====== DATA IN THIS EXERCISE

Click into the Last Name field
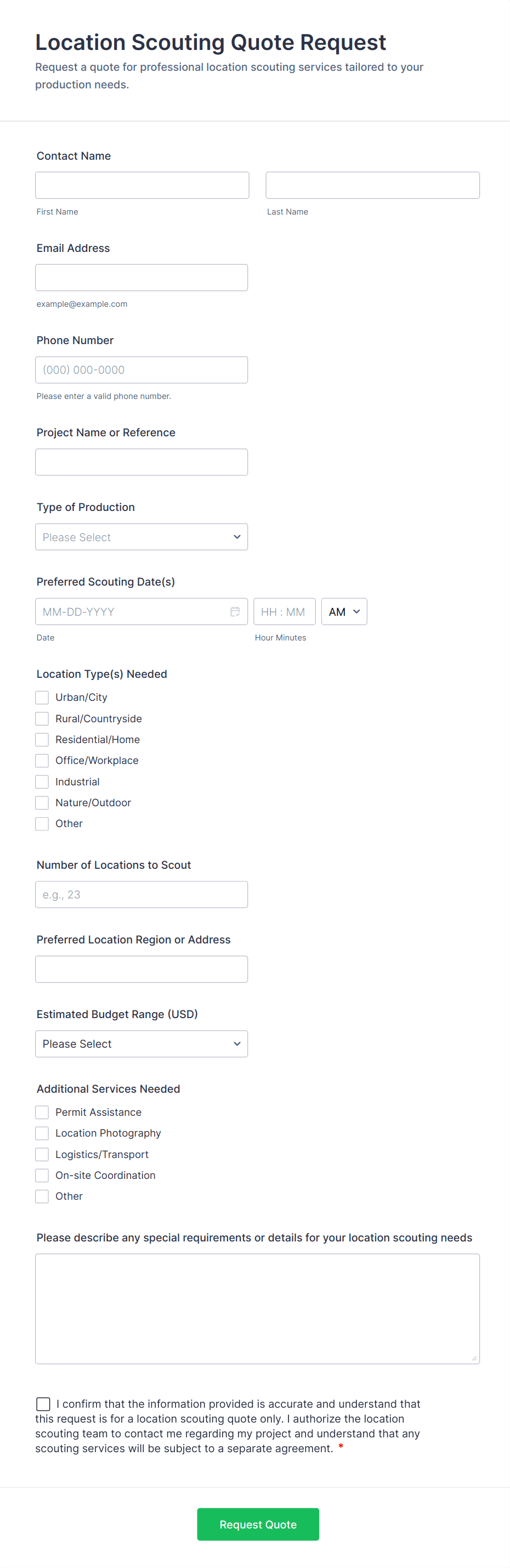Screen dimensions: 510x1568 click(x=372, y=185)
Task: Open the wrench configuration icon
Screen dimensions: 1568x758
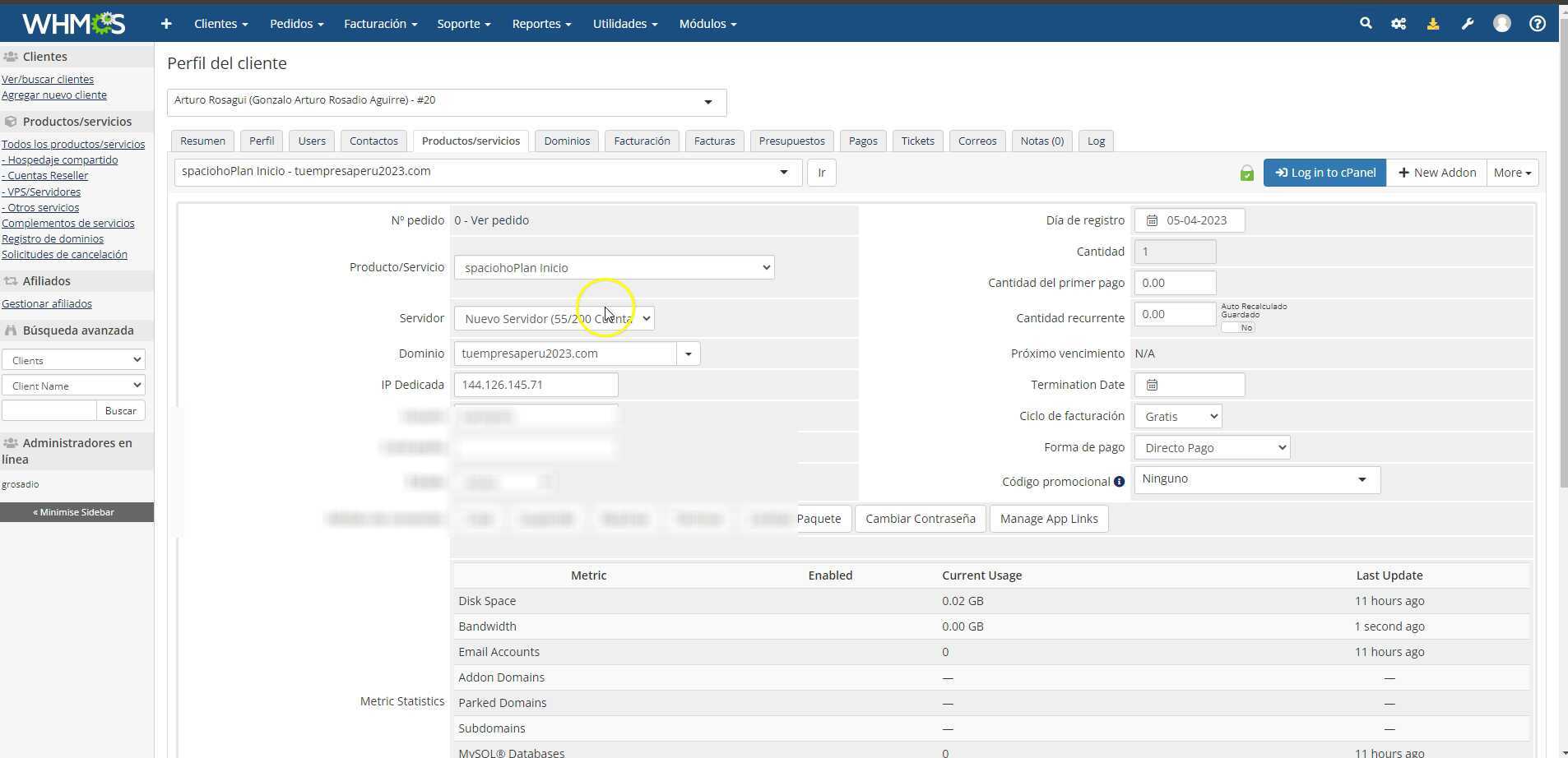Action: pos(1468,24)
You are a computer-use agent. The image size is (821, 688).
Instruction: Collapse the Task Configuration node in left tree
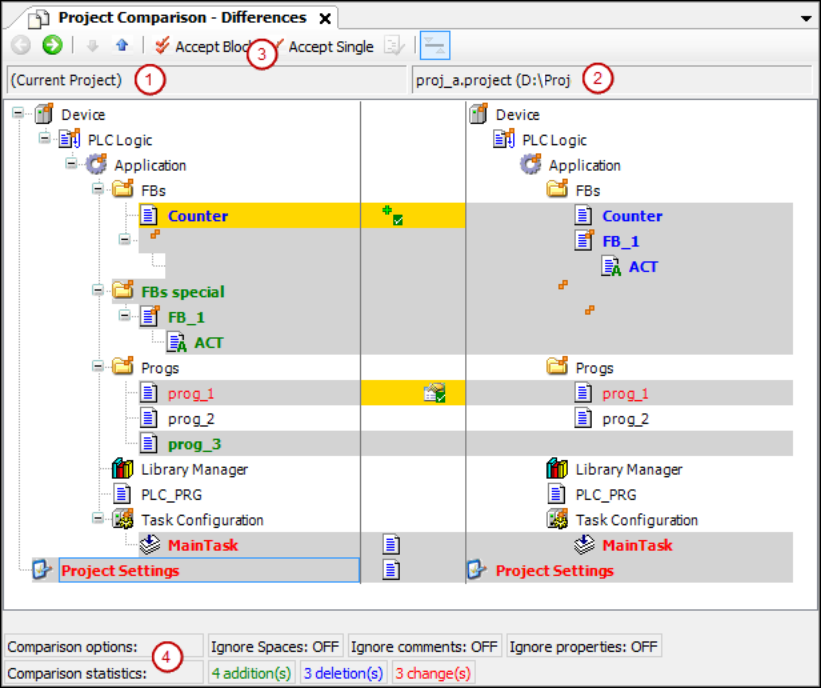pyautogui.click(x=98, y=520)
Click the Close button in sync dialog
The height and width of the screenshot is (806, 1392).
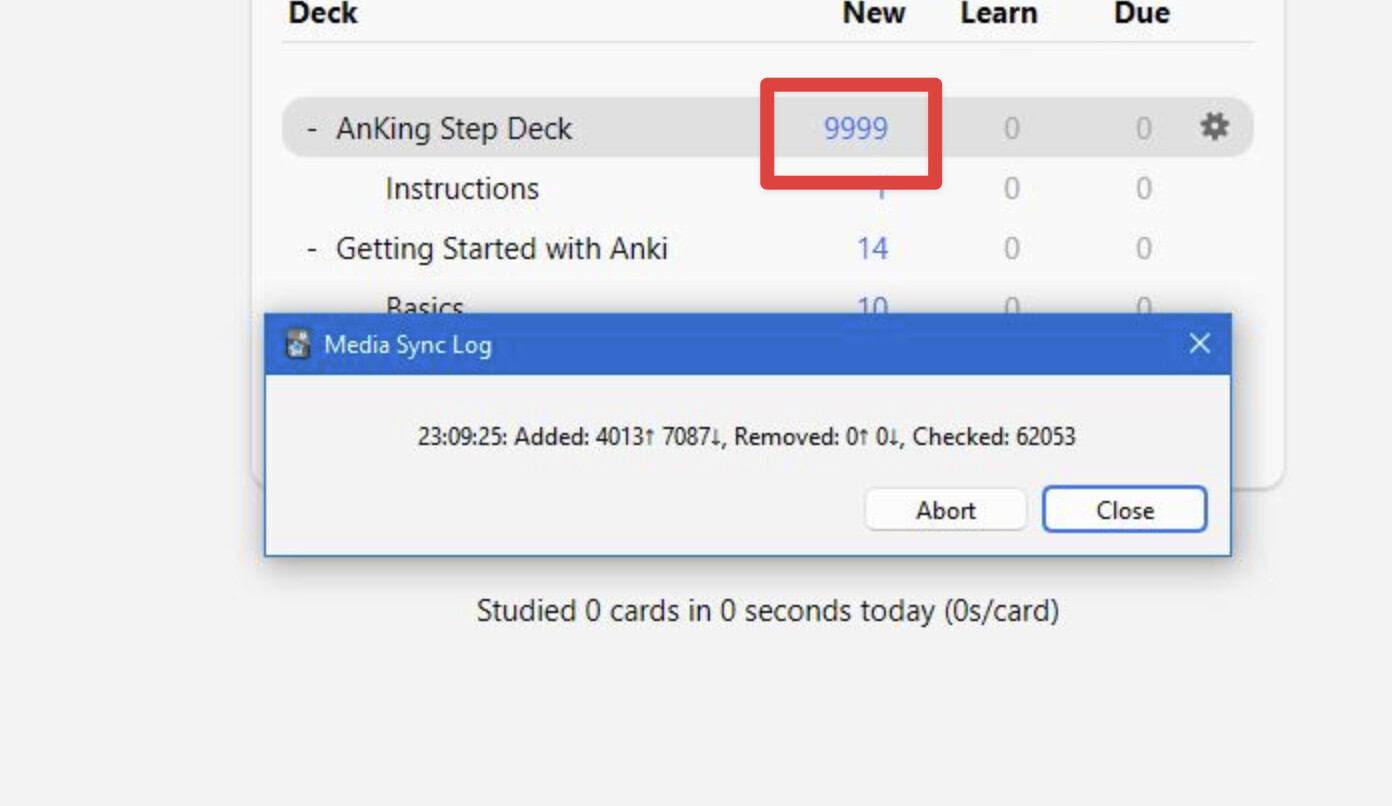(1124, 510)
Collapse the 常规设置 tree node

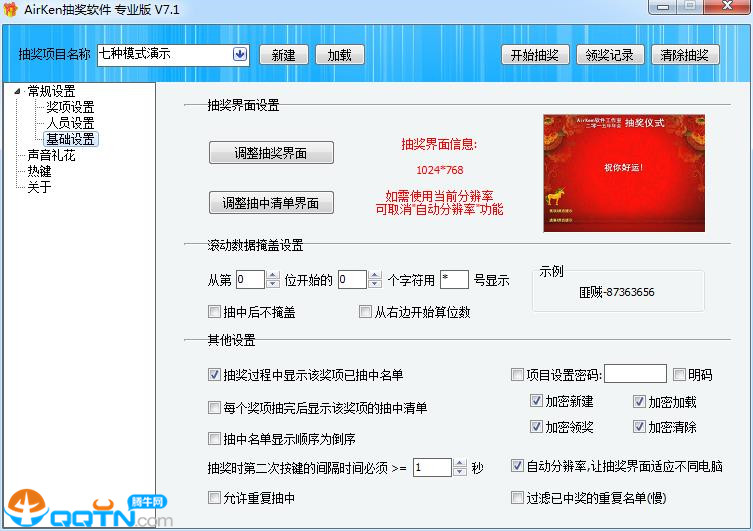(17, 92)
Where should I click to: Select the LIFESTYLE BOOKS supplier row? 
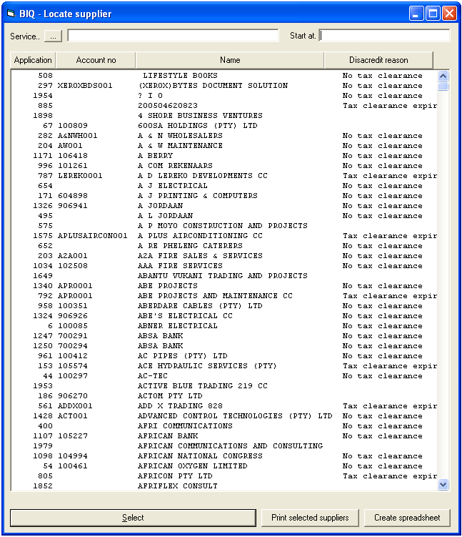(224, 75)
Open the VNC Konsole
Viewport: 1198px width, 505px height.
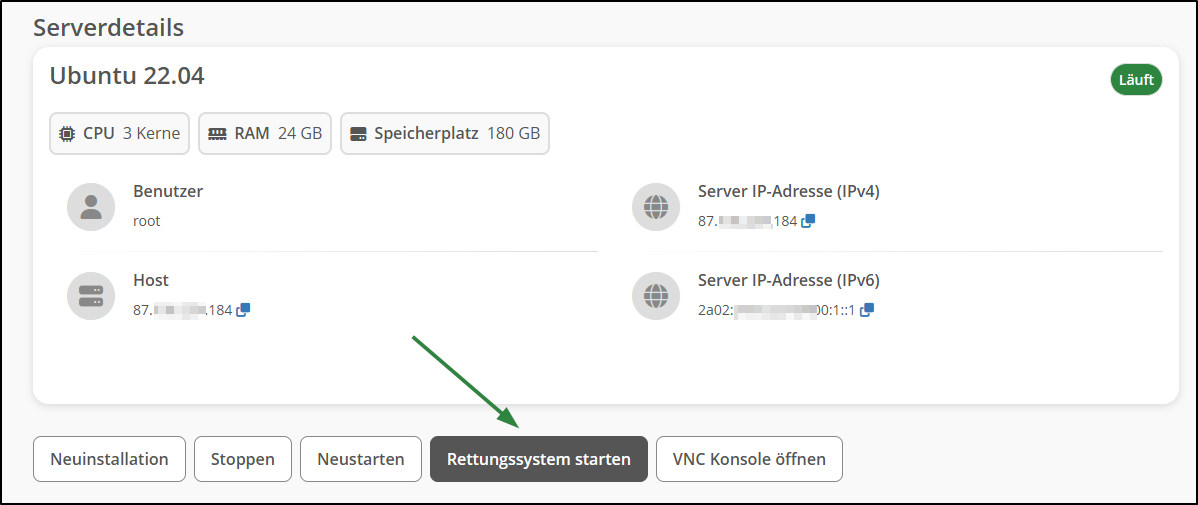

============

§ YOUR OBJECTIVE
Every line from the one with "The height and" through the end of the records above belongs in the answer, copied exactly; no picture does.

§ TASK RESULT
The height and width of the screenshot is (806, 1392).
(1124, 510)
Collapse the 常规设置 tree node

(17, 92)
Where should I click to: Select the LIFESTYLE BOOKS supplier row? 
(224, 75)
Open the VNC Konsole
Viewport: 1198px width, 505px height.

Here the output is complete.